One would think that if you have a global problem that there is always (and perhaps only) a global solution. But that way of looking at climate change has become naive and does not allow you to see the entire picture. So often we see states, provinces, and other subnational entities leading the charge with innovative climate policy and initiatives while the national governments sit back arguing over whether or not climate change is really even a problem. Despite the annual COPs, the UNFCCC stage for negotiations, and bilateral discussions (such as the one between US and China), national and international policies are very behind what these subnational actors have been doing for years.
I am not saying that climate change can be solved by a few states in America by creating an Emissions Trading Scheme. If only a few subnational actors make moves to combat climate change, the emissions reductions will never be large enough to solve our problem. But, what I am saying is that someone has to begin to make moves or we won’t ever see a solution. And, historically, it hasn’t been the national governments (or international agreements) that have taken the first steps towards a solution to climate change – it has been the subnational actors. To name just a few:
- British Columbia has implemented a carbon tax in order to reduce greenhouse gas emissions and are a part of the Pacific Coast Collaborative Agreement with four other subnational parties.
- California has consistently established itself as a leader in environmental protection, as it has much to lose from the effects of climate change. California has many standards and programs in place, but the most notable is likely the cap-and-trade program established by Assembly Bill 32, and recent linkage with Quebec. These linked programs just successfully held their first joint auction preceding COP20.
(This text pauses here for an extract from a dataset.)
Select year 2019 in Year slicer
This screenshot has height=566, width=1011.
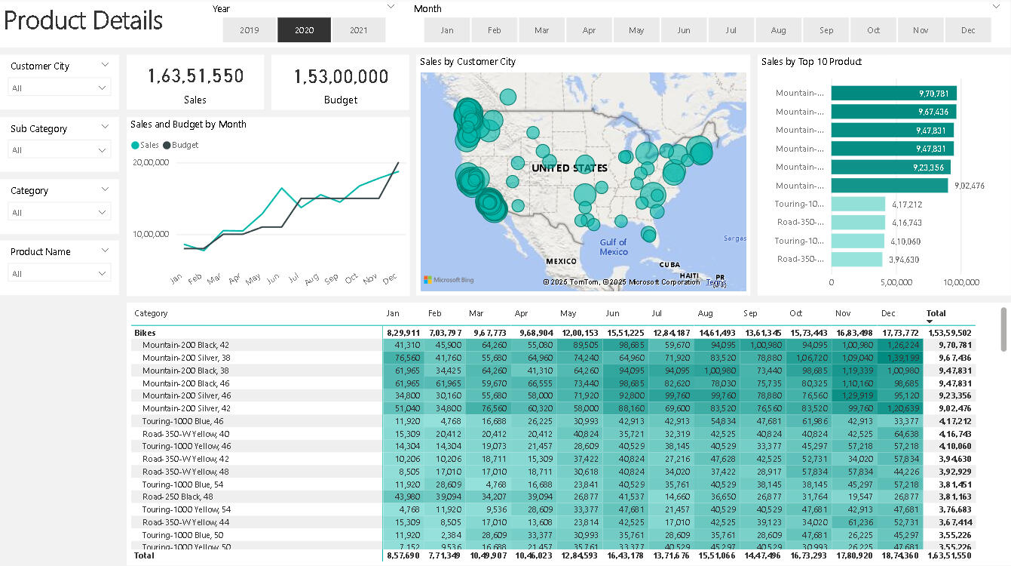[x=250, y=30]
- China has begun implementing pilot cap-and-trade programs in certain provinces, and if successful, might lead to a national cap-and-trade program in 2016.
As I was listening to the subnational leaders speak at the COP this week, I began to wonder why we even try so hard to get a global agreement if the implementation and practical solutions come from the local actors instead of national political leaders. But then, I realized: You can’t solve climate change alone and you can’t solve climate change in an annual conference. What needs to happen, instead of ignoring either the international or local roles in the fight against climate change, is a union between all of these subnational groups to combine their efforts on an international level to reach the same goal; essentially, working in tandem.
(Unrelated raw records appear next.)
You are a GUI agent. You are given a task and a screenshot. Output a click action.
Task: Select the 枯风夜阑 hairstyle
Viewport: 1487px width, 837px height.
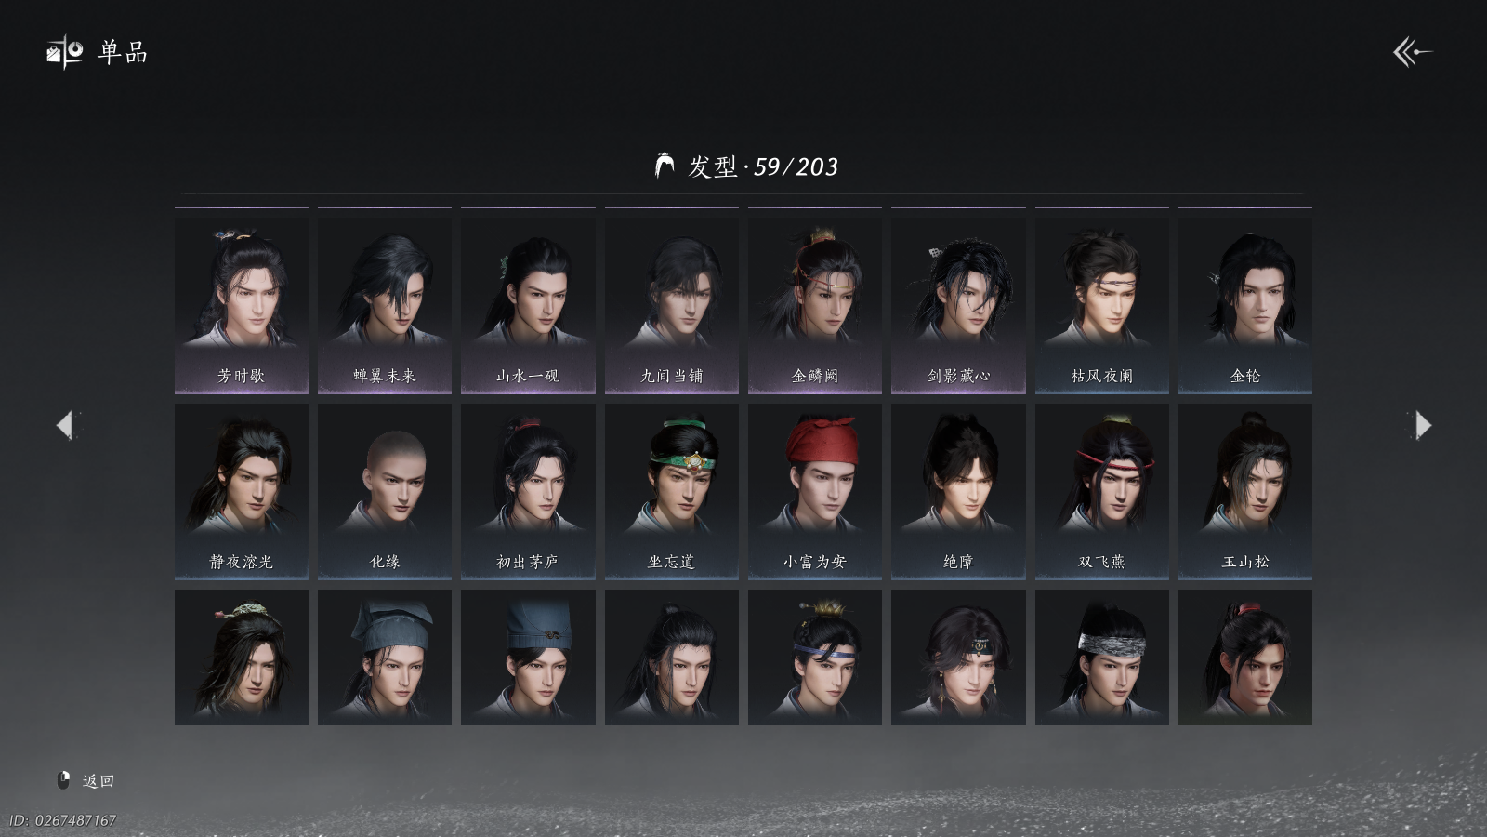(1102, 306)
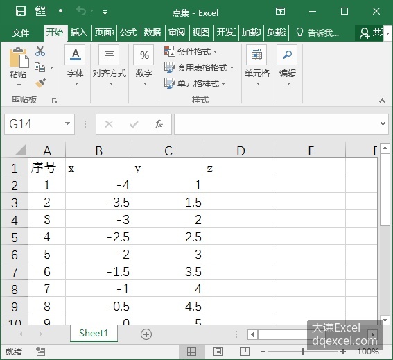Open the 插入 ribbon tab
Viewport: 393px width, 360px height.
(79, 33)
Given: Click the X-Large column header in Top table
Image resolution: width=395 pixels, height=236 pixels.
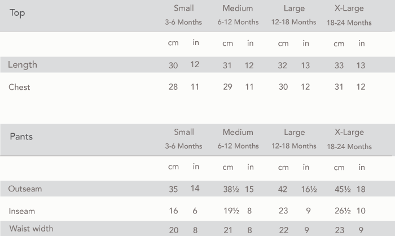Looking at the screenshot, I should pos(349,8).
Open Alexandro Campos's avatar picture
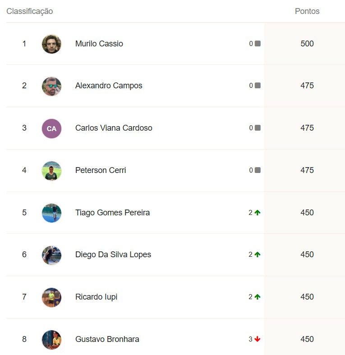This screenshot has width=345, height=355. 51,86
The international and subnational approaches to climate change should not conflict with each other but they also play different roles. The relationship between these methods should be more of a push-pull relationship and where one lacks the other leads. Subnational actors have led the charge with innovative policy solutions to climate change but they cannot fight the problem alone. For those countries who cannot be influenced by subnational groups, we also have the international community influencing how we deal with climate change. If these two approaches were to work in tandem, global climate change would be that much easier to protect ourselves against. The international agreement, then, becomes more than just an agreement between nations. An international agreement is the platform for which national and local actors can build upon to implement real effective solutions that are right for their own people.
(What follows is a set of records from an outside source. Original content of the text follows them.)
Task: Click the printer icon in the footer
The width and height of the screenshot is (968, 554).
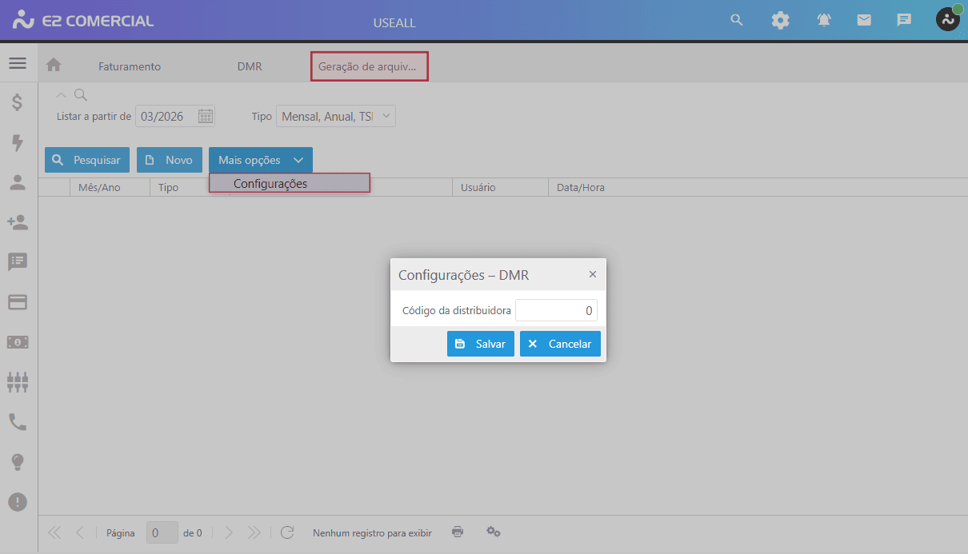Action: 458,532
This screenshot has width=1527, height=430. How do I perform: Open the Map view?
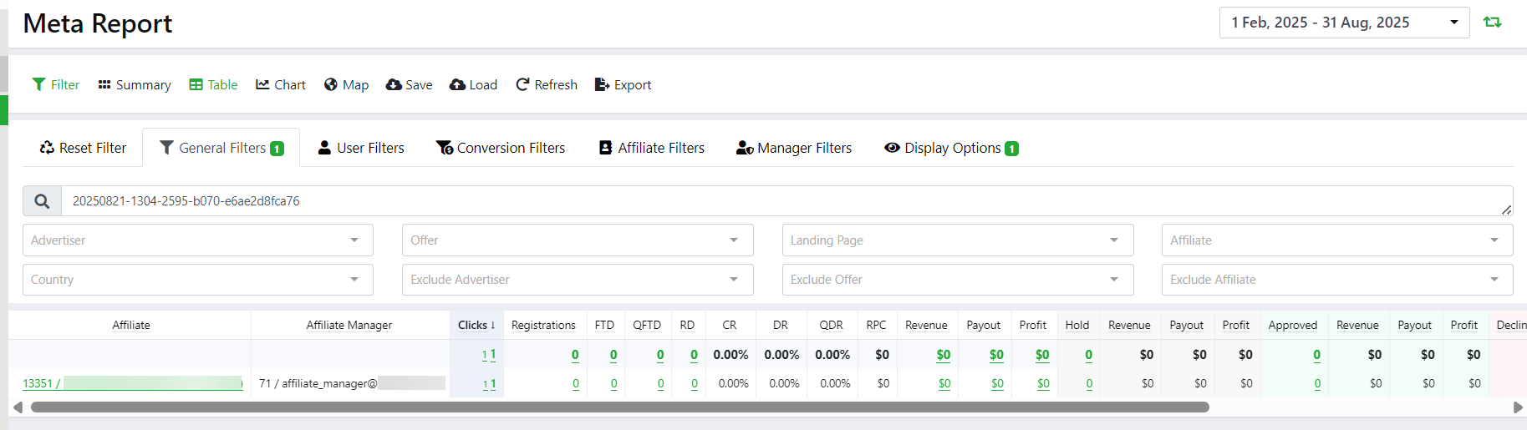point(346,84)
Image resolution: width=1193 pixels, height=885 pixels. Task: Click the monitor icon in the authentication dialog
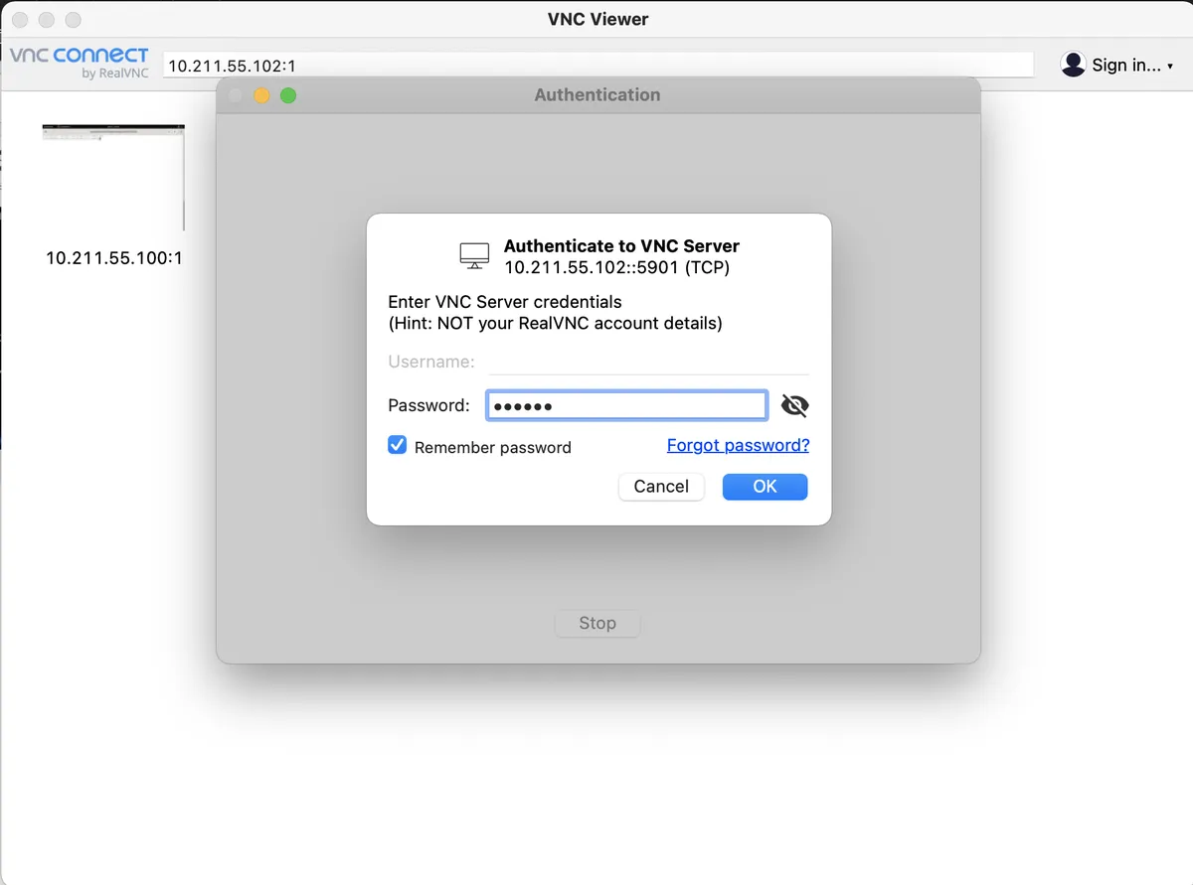coord(474,255)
So, you see? We need a global agreement. This is a global problem, which requires a global effort and a universal solution. Okay, let’s say we do get a solid agreement out of COP21 in Paris. This would be fantastic. But, we need to continue to look beyond the agreement: we need each and every local, indigenous, state, subnational, and national party to act or we will not be able to stand a chance against climate change. That said, I think my last post requires a title change. How about: Global Problem, Global Solution, Local Action.